How outcome measurement works under ACCESS
Under the CMS ACCESS Model, outcomes are not optional reporting. They are central to how performance is evaluated and how payment is aligned.
That makes Patient-Reported Outcome Measures (PROMs) one of the most important technology and workflow components applicants must describe.
Are PROMs required under ACCESS?
Yes. ACCESS ties payment to measurable improvement in patient outcomes. Applicants must demonstrate they can collect validated PROMs with strict fidelity, aligned to their selected clinical track.
The Centers for Medicare & Medicaid Services defines which outcomes matter. Participants must show how those outcomes are captured reliably.

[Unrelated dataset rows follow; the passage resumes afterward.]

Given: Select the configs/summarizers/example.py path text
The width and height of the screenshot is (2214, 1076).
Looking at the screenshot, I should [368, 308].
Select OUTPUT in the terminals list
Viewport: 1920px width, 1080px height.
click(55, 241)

What CMS expects from PROM collection
Organizations applying to ACCESS must demonstrate:
- Use of track-specific validated PROM instruments
- PROM wording, response scales, and scoring are not modified
- Collection at baseline, required follow up intervals, and care completion
- PROM data is timestamped and patient-attributed
- Version control and audit documentation are maintained
This is not general survey collection. It is locked-fidelity outcome measurement.
Why PROM fidelity matters
Outcome data under ACCESS must be comparable, reliable, and auditable. If instruments are altered, scored inconsistently, or collected without traceability, the data cannot support reporting requirements.
PROM collection therefore becomes a technology-supported process, not just a clinical workflow.
Operational requirements behind PROMs
Applicants should be able to describe:
- How PROM cadence is triggered
- How reminders are handled
- How scoring is calculated and stored
- How timestamps and patient attribution are preserved
- How historical versions of instruments are controlled
These details show CMS that outcome measurement is structured and repeatable.
PROM readiness is an application requirement
Strong clinical care alone is not enough. ACCESS applicants must clearly document how PROMs are captured, validated, stored, and prepared for reporting.
This is one of the areas where technology design and clinical design meet.